Le film est parsemé de nombreuses références religieuses. Tout d'abord la tour où réside le maitre de la ville se nomme Nouvelle Tour de Babel, renvoyant à l'édifice éponyme de l’Ancien Testament comme symbole de la mégalomanie des hommes. Les Jardins Éternels font également fortement penser à l’Éden biblique, lieu d'abondance et d'insouciance. La figure messianique prophétisée par Maria, symbole de foi et de pureté, dans une chapelle à l'intérieur des catacombes et faisant penser aux débuts de la chrétienté en est un autre exemple. On remarque aussi les nombreuses croix derrière l'autel de l'oratoire, symboles chrétiens par excellence. Freder incarnera ce messie. Il partagera son rôle de sauveur lorsqu'il sauvera les enfants de la cité ouvrière. Le thème de la dualité entre le bien et le mal est également fortement exploité, le mal étant en la personne du savant démoniaque Rotwang.
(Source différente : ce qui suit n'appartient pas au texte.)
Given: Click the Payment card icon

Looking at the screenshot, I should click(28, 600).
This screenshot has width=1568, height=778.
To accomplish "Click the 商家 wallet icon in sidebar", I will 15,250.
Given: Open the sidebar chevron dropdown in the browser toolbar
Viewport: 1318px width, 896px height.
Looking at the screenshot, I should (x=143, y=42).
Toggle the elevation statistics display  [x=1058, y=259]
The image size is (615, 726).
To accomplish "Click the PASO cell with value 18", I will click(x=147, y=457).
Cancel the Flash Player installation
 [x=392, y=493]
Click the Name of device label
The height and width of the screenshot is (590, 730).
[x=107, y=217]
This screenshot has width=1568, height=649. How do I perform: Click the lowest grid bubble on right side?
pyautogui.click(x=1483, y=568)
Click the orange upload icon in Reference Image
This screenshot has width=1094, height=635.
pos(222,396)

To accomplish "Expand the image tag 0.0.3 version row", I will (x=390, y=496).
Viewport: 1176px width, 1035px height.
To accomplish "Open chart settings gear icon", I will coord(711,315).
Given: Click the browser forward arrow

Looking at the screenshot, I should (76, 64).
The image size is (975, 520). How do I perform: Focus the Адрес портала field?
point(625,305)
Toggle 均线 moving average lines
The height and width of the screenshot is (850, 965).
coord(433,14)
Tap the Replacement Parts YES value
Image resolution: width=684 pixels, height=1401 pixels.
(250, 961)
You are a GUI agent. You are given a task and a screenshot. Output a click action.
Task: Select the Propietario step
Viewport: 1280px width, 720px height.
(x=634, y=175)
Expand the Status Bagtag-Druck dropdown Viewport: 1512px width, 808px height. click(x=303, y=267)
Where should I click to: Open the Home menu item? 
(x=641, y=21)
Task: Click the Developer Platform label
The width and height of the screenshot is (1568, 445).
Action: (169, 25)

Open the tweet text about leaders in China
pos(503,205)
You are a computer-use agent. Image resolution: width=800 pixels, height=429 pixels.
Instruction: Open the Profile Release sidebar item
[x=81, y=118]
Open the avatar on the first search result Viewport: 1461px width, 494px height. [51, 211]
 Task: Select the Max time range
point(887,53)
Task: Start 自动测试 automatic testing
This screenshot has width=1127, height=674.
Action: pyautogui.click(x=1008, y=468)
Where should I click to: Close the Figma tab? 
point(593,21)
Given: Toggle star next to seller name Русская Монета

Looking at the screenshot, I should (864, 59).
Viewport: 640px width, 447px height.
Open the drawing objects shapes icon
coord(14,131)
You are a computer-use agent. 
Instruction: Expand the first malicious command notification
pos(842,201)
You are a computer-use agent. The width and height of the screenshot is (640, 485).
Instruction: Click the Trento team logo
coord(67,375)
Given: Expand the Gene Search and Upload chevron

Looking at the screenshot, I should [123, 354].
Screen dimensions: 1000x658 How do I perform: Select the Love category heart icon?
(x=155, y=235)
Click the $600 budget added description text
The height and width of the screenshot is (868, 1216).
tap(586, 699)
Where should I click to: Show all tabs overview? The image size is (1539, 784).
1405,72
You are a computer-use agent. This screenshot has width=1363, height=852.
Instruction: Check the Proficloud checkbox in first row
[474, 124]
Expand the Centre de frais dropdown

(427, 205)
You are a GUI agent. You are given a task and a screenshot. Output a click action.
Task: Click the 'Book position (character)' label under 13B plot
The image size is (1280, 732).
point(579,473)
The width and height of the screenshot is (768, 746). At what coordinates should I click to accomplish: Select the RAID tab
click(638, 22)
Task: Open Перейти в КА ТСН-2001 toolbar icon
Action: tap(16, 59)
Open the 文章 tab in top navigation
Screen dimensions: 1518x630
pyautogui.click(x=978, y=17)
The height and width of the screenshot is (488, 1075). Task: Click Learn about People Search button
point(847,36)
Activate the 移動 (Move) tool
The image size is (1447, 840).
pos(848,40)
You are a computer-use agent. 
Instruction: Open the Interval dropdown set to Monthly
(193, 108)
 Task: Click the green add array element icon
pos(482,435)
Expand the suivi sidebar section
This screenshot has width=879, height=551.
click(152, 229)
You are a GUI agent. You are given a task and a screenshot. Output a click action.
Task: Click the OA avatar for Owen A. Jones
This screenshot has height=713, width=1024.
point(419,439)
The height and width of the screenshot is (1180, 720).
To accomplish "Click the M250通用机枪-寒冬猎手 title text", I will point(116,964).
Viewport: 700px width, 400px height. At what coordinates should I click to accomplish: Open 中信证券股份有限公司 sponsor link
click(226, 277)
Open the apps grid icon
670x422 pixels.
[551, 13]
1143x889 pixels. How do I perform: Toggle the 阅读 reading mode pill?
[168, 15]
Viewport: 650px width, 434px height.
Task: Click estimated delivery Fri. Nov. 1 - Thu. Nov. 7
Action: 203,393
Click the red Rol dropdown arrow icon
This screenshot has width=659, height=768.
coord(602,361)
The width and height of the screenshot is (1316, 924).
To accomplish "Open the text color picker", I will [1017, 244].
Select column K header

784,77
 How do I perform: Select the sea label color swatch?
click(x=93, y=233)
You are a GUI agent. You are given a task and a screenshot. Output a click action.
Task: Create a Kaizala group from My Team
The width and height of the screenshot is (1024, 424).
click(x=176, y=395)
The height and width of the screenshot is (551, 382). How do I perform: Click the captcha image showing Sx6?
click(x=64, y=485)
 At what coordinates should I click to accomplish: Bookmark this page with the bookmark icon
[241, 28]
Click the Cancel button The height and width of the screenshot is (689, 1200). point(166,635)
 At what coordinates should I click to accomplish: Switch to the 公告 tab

On retrouve de nombreux symboles sataniques dans sa lugubre maison au milieu des gratte-ciels, on pense particulièrement au pentagramme derrière l'androïde de sa création. D'ailleurs celle-ci est représentée sous la forme de la Grande Prostituée de Babylone, une figure tirée de l'Apocalypse de Jean. La cathédrale, siège du dénouement final, montre bien toute la métaphore religieuse sous-jacente.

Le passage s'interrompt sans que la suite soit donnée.